----- Records for the task

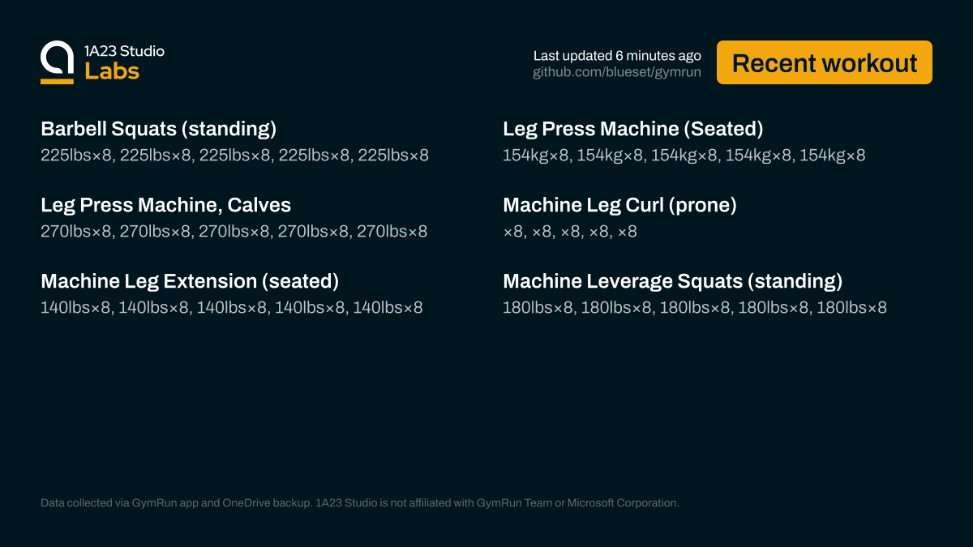Screen dimensions: 973x547
Task: Click the orange bar beneath the logo
Action: coord(57,81)
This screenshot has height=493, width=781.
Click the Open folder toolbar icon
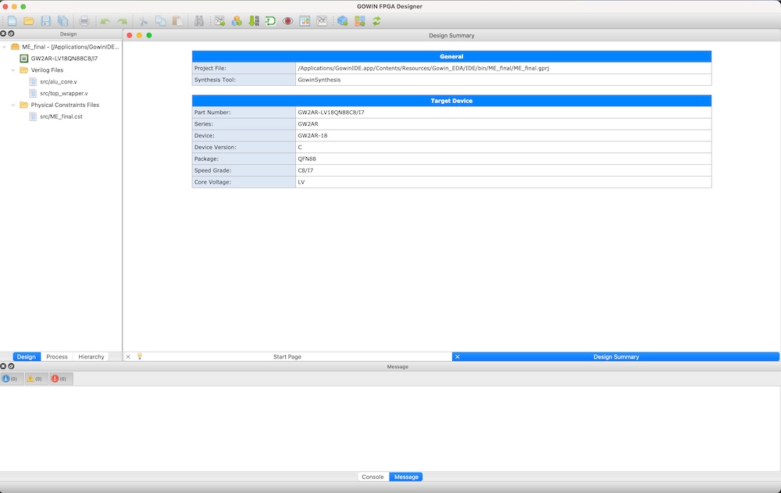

----------

Please quote every line of the records above word for word, omitting the pictures.

Screen dimensions: 973x547
Task: Click the orange bar beneath the logo
Action: coord(57,81)
This screenshot has height=493, width=781.
Click the Open folder toolbar icon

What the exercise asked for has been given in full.